Sorry. I'm not doing myself any favours here!  If I buy 8k worth of stock, I sell it for 16k.  So I make 8k.  I would be confident of clearing that in 3 weeks. 

Thanks GED, the First Step website looks very interesting.  I've downloaded a sample business plan from them, which I'll get working on.  I'll give them a call an see how it goes.

Many thanks all for your help.


----------



## MOB

"If I buy 8k worth of stock, I sell it for 16k. So I make 8k. I would be confident of clearing that in 3 weeks."

If you did this every three weeks, you would have €144k gross profit in a year.  Doesn't seem hugely unrealistic, but I am not a retailer so my opinion would not carry much weight.  

But if you haven't already been doing this, are you sure you are not being unduly optimistic as to your ability to do it now?  And if you have already been doing sales at this level and with these margins, what has gone wrong?  You need to know these answers before spending or borrowing more.


----------



## Elphaba

take Runners advice. Its probably one of the most hardest things you'll ever have to do. Put up the sign. Homeware biz in ireland is very competitive, with Heatons, Lidls etc. Maybe in future you can set up an internet mail order biz working from home, specializing in gifts. Walk away with your head held high, its not the end of the world, you will go on and do better things, and learn from mistakes. Good luck....


----------



## johns75

Hi, Sorry to hear about your bad luck but at least you had the courage to give it a go. I was there once too and i know that sick feeling you describe only too well.

The premises you have? is it prime location? do you have a long lease? You could sell the leasehold for 25k and clear down the debt. There are always franchises looking for prime locations to open up stores, they may even offer you a job! Can you tell me which county your in? If i can, i'd be glad to help you.....


----------



## HighFlier

There is plenty of investment money out there waiting for a good business idea.

A small add in the paper could get you an investor if you have the right product and are in the right area and have an expertise in your field.

Are you in Dublin or down the country and what general area.

In any case calm down 25k is not worth wrecking your head over.


----------



## stessed11

Thanks guys.  

I'm in the North-west with a short lease.  The reason I think now that investment would work, is because I've moved premises in the last six months to a very central area.  Nobody else in town is doing anything like my stock.  Its mid range.  Not rubbish, but not branded either.  I really think there is a market for it.  It would be similar to Dunnes homewares, but people prefer this type of shop.  Its feels more exclusive, people think if they buy from me, its almost a one off.  They get great service, I'll assemble it, I'll gift wrap it, I take deposits, I'll deliver it, I'm genuinely grateful for the sale and it makes them feel good.  You don't get that in Dunnes.  

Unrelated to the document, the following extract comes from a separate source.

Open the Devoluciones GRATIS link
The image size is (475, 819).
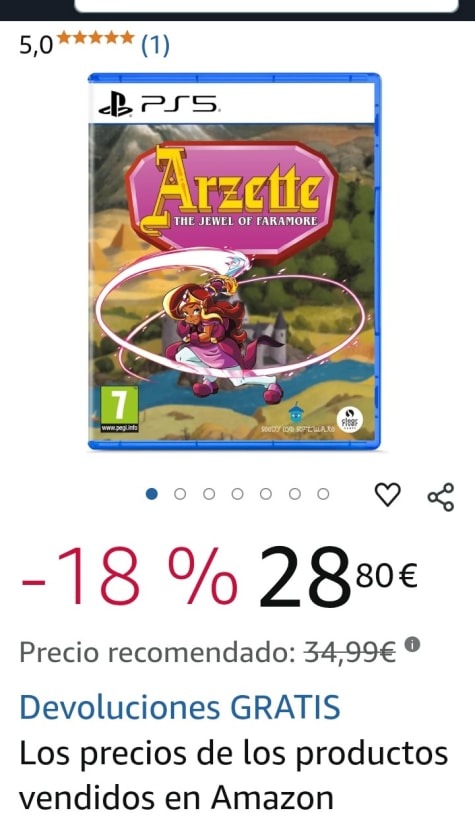pos(180,707)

I think it was all your positive and supportive posts, either for or against going bust, thats helping me see this in a clearer light.  Reading my first post again, I certainly don't feel that 'terrified' anymore.  

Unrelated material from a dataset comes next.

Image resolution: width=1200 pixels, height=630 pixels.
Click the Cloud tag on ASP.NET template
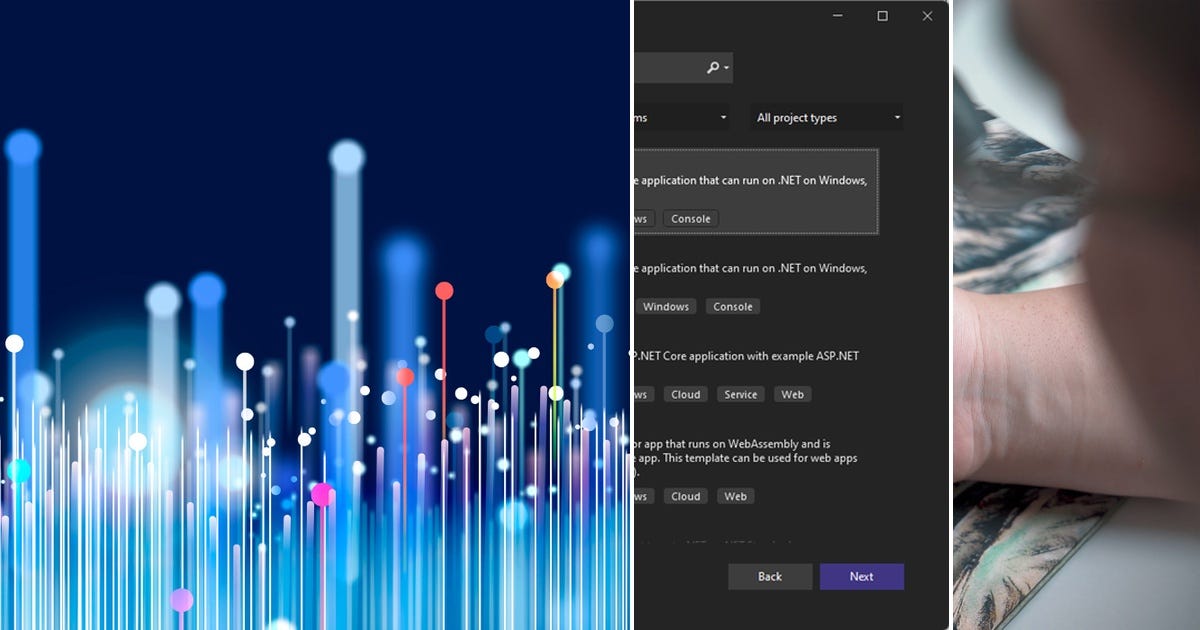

I'm working on the business plan and I'll apply for a loan.  If it works, it works...  But I'll try to keep the head held high!!   

Thanks to all.


----------



## j2u

Hi have you tried setting up an oniline dropshipping website?you dont need any stock you advertise the suppliers stock and after the customer places an order with you  for your price you then order from the supplier with the money the customer has paid you.
So ill give u an example
supplier price for camera-130 euro
u advertise the camera on ur website for 170 euro
customer pays u 170 euro
when you get the 170 euro u order the camera and pay the supplier there 130 euro.
you make 40 euro profit without ever having or handling the stock.
Considering ur circumtances i think it might something you should look at.
hope this helps
Best of luck


----------



## aircobra19

Less the cost of setting up, running and maintaining the website.


----------



## stessed11

Thanks for the suggestions.  I have approval on principle for 20k, so fingers crossed.  I think the website could be a good idea along with the shop.  I was thinking of ebaying for awhile to see how it goes, and see from there.

If all hinges on the loan at the moment.  Should know next Friday.


----------



## z107

> If I buy 8k worth of stock, I sell it for 16k.  So I make 8k



I would suggest spending a bit of time doing a cashflow analysis. Examine your overheads, remember that the cost of stock isn't your only expense. It doesn't take too long to do.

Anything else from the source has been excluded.